In Python, creating a comprehensive pairs plot that includes both numerical and categorical data is possible but requires a bit more manual work compared to R's pairs() function. A similar approach can be taken to handle categorical data in a pairs plot by manually converting categorical variables to numerical format before plotting. This can be done using encoding techniques such as label encoding, where each category is assigned a unique integer. Python's seaborn library provides a function called pairplot which is typically used for plotting pairwise relationships in a dataset but is primarily designed for numerical data.

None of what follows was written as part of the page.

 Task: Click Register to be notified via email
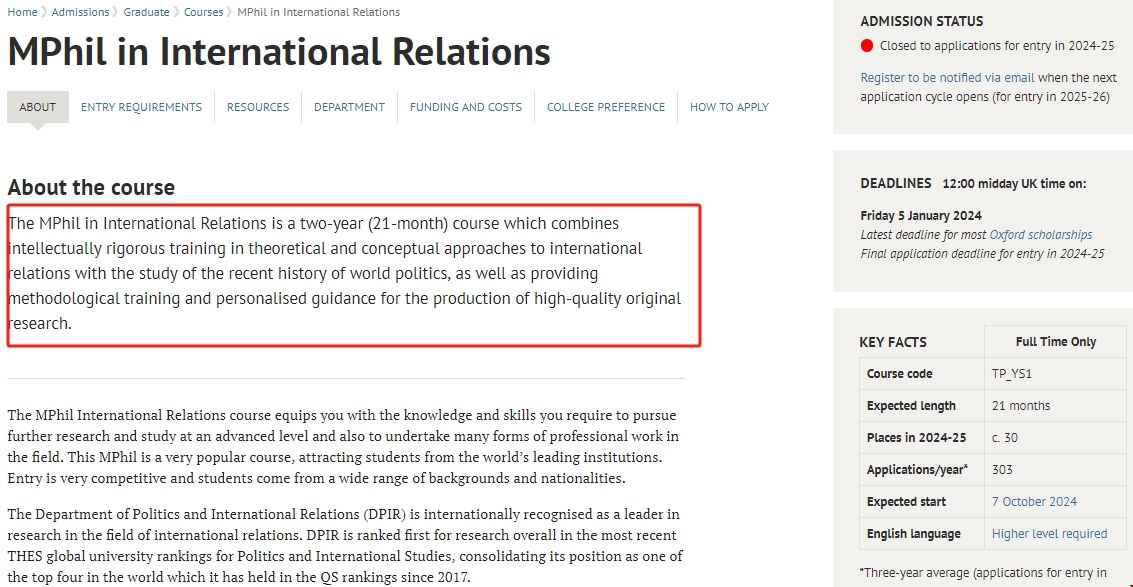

Let’s modify the previous example with the addition of converting categorical variables to numerical and use seaborn.pairplot to create a pairs plot in Python:

4. Converting Categorical Data to Numeric: Use label encoding to convert categorical variables into numbers. This can be achieved using LabelEncoder from sklearn.preprocessing or with Pandas functionalities:

In [None]:
from sklearn.preprocessing import LabelEncoder

# Initialize label encoder
label_encoder = LabelEncoder()

# Apply label encoder for each categorical column
data['Gender'] = label_encoder.fit_transform(data['Gender'])
data['TextFeedback'] = label_encoder.fit_transform(data['TextFeedback'])

# Now all data is numeric
print(data.head())

5. Generating the Pair Plot: Now that all data is numeric, you can easily generate a pairs plot using seaborn.pairplot:

In [None]:
sns.pairplot(data)
plt.show()

This plot will include all variables in the data, showing scatter plots for all pairs of numerical data and histograms for the distribution of each single variable. Do you think this was more useful? Are there any better approaches to EDA?

## Part 3 - Over to you...

Please analyse a dataset of your choice using the techniques we have discussed. You coudl use one of the datasets we have already encountered in this course, or explore one of the build in data sets in Scikit learn - we have explored how to look at these in todays pattern reocognition notebook.